Halfway down I took the very narrow staircase up to the next level of the car. I could barely squeeze my shoulders through the tight space. It almost felt like a coffin standing on end. Everything on this train felt small. Except me it seemed.

When I arrived on the top level, the coffee and tea station greeted me. “I love endless coffee.” I smiled to myself. But I was going for bigger prey. The cafe car.

For what seemed like a mile of cars I walked. Pushed right up against the right side of the car, my neck strained to bend and yet stay upright as I made my way down the endless hallways. Every six feet a new door and window combination would pop up on my left. Some of the solid doors were open, others just had their curtains drawn. This level was all just rooms with no beds. Like the setting in any movie about the golden age of rail.

The endless sameness of car after car like this seemed to give me speed to move as fast as I could. Also being two in the morning meant that no one was going to be in my way.

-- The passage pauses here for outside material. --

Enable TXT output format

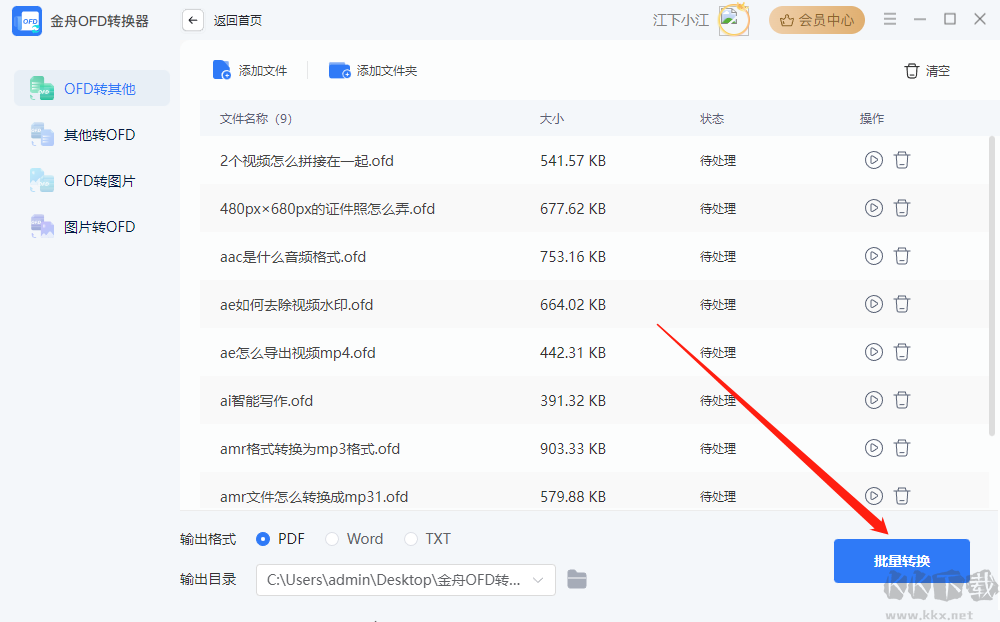(410, 538)
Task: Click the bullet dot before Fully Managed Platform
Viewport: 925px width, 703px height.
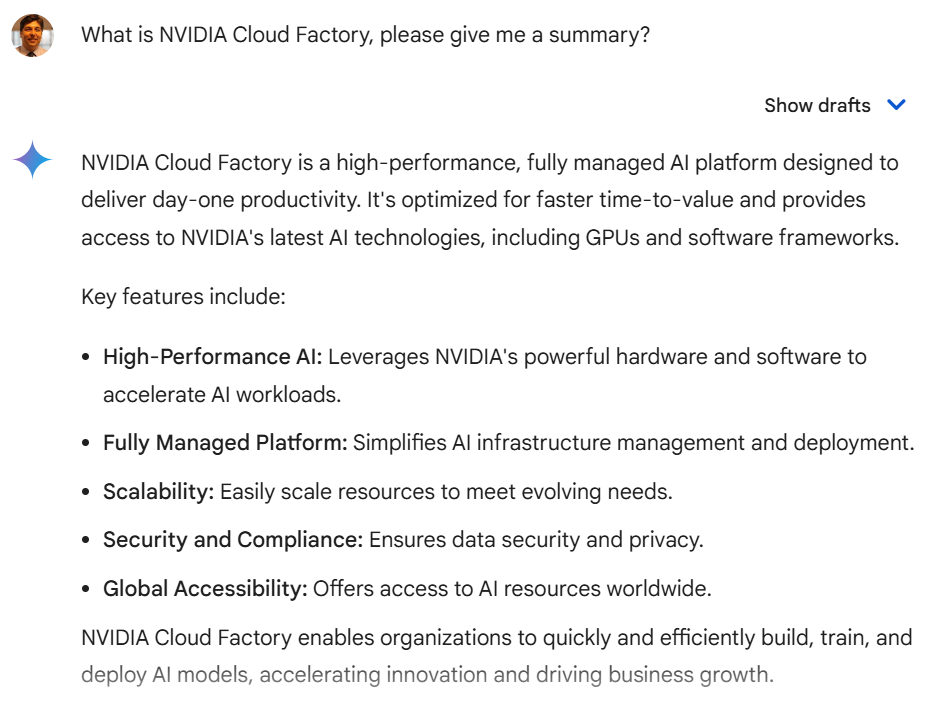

Finally I’d reached my destination. I knew this not because I had walked into the car, but I was met by several people coming the other way. Reeking of alcohol, but politely mannered, they walked past me, slurring out a few “hechlows” and smiling. The bar had just closed and they were, hopefully, making their ways back to their bunks to sleep it off.

Walking into the car finally, I was relieved to find I was the only one there. The glass ceiling arched overhead. A cloud-filled sky, and without a moon it was as dark as a cave.

Looking to my left out of the windows I spied a solitary pair of headlights heading south along I-95. The alignment ran parallel to the tracks. What a hard drive that must be; 95 was only one lane in each direction here, and even a slight miscalculation can send you into a guardrail, like Michael J. Fox in Doc Hollywood .

I sauntered over to the endless coffee machine. Took my time pouring my brew, perused the selection of snacks, and finally took a seat in the back corner of the car. In the dimmest spot possible.

The Dining Car, outfitted in its frugal, yet functional adornments. Here set for dinner. Image: Trains Magazine, July 16, 2019

Sitting there, feeling the car rock, in a comforting angle this time, my warm cup in my hand, I slowly sipped. I tasted the exquisite brew filling my mouth. Who was I kidding, it was Amtrak coffee. It’s nothing to write home about, but it gets the job done. It was also endless and free.

Gazing out of the window again, I spied another pair of lonesome headlights. I have a friend who drives this route, and for the life of me I can’t understand why she doesn’t take the train. It’s so much more civilized.

I liked this. This whole experience. The cramped quarters, the rocking cars, the glass ceiling, the amazing staff, the feeling of traveling without moving through the black.

I raised my cup to the lonesome headlights. She has her reasons I guess. But I like sitting here with my coffee. I bet she’d like it too.